— How to complete this task —
Given the material below, return only the lines starting at the line with "Given: Disable the Enable video checkbox" and ending at the line with "You are a computer-use agent. Viewport: 1484px", exactly as they appear.

— Provided data —
......

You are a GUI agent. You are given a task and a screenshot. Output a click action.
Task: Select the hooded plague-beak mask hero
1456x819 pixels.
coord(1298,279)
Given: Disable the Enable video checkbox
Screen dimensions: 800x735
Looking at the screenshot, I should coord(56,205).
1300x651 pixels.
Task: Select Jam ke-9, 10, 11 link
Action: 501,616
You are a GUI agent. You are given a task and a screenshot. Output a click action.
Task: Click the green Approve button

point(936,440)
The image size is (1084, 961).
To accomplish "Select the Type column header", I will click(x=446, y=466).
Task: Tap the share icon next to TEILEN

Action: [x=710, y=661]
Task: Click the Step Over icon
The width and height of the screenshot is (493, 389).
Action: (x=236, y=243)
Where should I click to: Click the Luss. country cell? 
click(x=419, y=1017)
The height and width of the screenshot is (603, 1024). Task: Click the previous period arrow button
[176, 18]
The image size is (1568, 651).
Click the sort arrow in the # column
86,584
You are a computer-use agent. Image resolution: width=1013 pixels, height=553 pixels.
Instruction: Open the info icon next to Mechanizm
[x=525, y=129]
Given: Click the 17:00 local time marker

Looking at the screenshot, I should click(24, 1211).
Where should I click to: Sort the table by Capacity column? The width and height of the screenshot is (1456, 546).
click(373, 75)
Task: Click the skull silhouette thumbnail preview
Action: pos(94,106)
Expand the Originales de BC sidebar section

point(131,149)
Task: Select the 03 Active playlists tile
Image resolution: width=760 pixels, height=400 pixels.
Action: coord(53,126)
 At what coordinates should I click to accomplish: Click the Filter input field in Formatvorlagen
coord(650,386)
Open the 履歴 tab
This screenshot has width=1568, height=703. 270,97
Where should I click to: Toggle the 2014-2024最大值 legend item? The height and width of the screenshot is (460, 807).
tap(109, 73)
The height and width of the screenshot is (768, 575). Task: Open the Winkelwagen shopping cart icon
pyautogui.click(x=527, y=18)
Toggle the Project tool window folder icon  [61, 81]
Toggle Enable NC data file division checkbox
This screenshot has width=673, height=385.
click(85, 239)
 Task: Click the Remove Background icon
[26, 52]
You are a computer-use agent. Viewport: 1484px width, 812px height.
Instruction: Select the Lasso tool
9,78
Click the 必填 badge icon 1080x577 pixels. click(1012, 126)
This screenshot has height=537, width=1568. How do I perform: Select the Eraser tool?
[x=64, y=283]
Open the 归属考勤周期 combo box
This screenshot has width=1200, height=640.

......

— The completed task —
Given: Disable the Enable video checkbox
Screen dimensions: 800x735
Looking at the screenshot, I should coord(56,205).
1300x651 pixels.
Task: Select Jam ke-9, 10, 11 link
Action: 501,616
You are a GUI agent. You are given a task and a screenshot. Output a click action.
Task: Click the green Approve button

point(936,440)
The image size is (1084, 961).
To accomplish "Select the Type column header", I will click(x=446, y=466).
Task: Tap the share icon next to TEILEN

Action: [x=710, y=661]
Task: Click the Step Over icon
The width and height of the screenshot is (493, 389).
Action: (x=236, y=243)
Where should I click to: Click the Luss. country cell? 
click(x=419, y=1017)
The height and width of the screenshot is (603, 1024). Task: Click the previous period arrow button
[176, 18]
The image size is (1568, 651).
Click the sort arrow in the # column
86,584
You are a computer-use agent. Image resolution: width=1013 pixels, height=553 pixels.
Instruction: Open the info icon next to Mechanizm
[x=525, y=129]
Given: Click the 17:00 local time marker

Looking at the screenshot, I should click(24, 1211).
Where should I click to: Sort the table by Capacity column? The width and height of the screenshot is (1456, 546).
click(373, 75)
Task: Click the skull silhouette thumbnail preview
Action: pos(94,106)
Expand the Originales de BC sidebar section

point(131,149)
Task: Select the 03 Active playlists tile
Image resolution: width=760 pixels, height=400 pixels.
Action: coord(53,126)
 At what coordinates should I click to accomplish: Click the Filter input field in Formatvorlagen
coord(650,386)
Open the 履歴 tab
This screenshot has width=1568, height=703. 270,97
Where should I click to: Toggle the 2014-2024最大值 legend item? The height and width of the screenshot is (460, 807).
tap(109, 73)
The height and width of the screenshot is (768, 575). Task: Open the Winkelwagen shopping cart icon
pyautogui.click(x=527, y=18)
Toggle the Project tool window folder icon  [61, 81]
Toggle Enable NC data file division checkbox
This screenshot has width=673, height=385.
click(85, 239)
 Task: Click the Remove Background icon
[26, 52]
You are a computer-use agent. Viewport: 1484px width, 812px height.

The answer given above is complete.